Copy the rows below word for word, from the line that contains "Task: Click the" through the line that contains "click(193, 487)".

★ ★ ★ ★ ★

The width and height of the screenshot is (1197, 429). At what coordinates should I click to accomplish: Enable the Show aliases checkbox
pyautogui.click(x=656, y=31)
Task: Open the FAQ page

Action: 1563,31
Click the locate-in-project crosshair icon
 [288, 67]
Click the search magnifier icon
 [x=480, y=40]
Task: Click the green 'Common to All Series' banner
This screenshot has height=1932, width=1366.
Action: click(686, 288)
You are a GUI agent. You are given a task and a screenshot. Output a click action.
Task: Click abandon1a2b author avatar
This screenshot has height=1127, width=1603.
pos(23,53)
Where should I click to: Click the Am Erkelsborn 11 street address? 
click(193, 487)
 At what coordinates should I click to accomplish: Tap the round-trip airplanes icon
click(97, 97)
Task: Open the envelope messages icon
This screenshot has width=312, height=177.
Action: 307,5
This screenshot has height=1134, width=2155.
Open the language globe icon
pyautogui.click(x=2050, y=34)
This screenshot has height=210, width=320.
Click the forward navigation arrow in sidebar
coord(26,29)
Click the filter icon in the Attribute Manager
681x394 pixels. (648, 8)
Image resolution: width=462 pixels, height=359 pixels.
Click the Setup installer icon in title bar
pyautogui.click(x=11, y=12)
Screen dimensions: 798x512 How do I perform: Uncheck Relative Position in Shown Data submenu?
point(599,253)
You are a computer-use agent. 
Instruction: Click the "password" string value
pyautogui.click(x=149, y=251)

★ ★ ★ ★ ★

## ANSWER TO THE EXERCISE:
Task: Click the green 'Common to All Series' banner
This screenshot has height=1932, width=1366.
Action: click(686, 288)
You are a GUI agent. You are given a task and a screenshot. Output a click action.
Task: Click abandon1a2b author avatar
This screenshot has height=1127, width=1603.
pos(23,53)
Where should I click to: Click the Am Erkelsborn 11 street address? 
click(193, 487)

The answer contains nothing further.